# [REQUIREMENT]
From the line holding "1456x819 pixels. At" to the final line below, restate each line word for word and add nothing.

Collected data
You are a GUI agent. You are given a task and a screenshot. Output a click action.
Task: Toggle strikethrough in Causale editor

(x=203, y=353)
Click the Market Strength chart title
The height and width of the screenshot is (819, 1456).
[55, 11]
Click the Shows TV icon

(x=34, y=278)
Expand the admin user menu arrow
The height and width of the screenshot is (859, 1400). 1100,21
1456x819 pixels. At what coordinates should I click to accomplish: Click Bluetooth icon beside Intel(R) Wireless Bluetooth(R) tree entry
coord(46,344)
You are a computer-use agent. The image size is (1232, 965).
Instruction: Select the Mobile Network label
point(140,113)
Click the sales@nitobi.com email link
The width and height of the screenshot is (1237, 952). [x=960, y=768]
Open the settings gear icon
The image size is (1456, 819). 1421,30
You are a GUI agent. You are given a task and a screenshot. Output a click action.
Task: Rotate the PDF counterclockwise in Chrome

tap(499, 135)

# [WRITTEN RESPONSE]
1456x819 pixels. At what coordinates should I click to accomplish: Click Bluetooth icon beside Intel(R) Wireless Bluetooth(R) tree entry
coord(46,344)
You are a computer-use agent. The image size is (1232, 965).
Instruction: Select the Mobile Network label
point(140,113)
Click the sales@nitobi.com email link
The width and height of the screenshot is (1237, 952). [x=960, y=768]
Open the settings gear icon
The image size is (1456, 819). 1421,30
You are a GUI agent. You are given a task and a screenshot. Output a click action.
Task: Rotate the PDF counterclockwise in Chrome

tap(499, 135)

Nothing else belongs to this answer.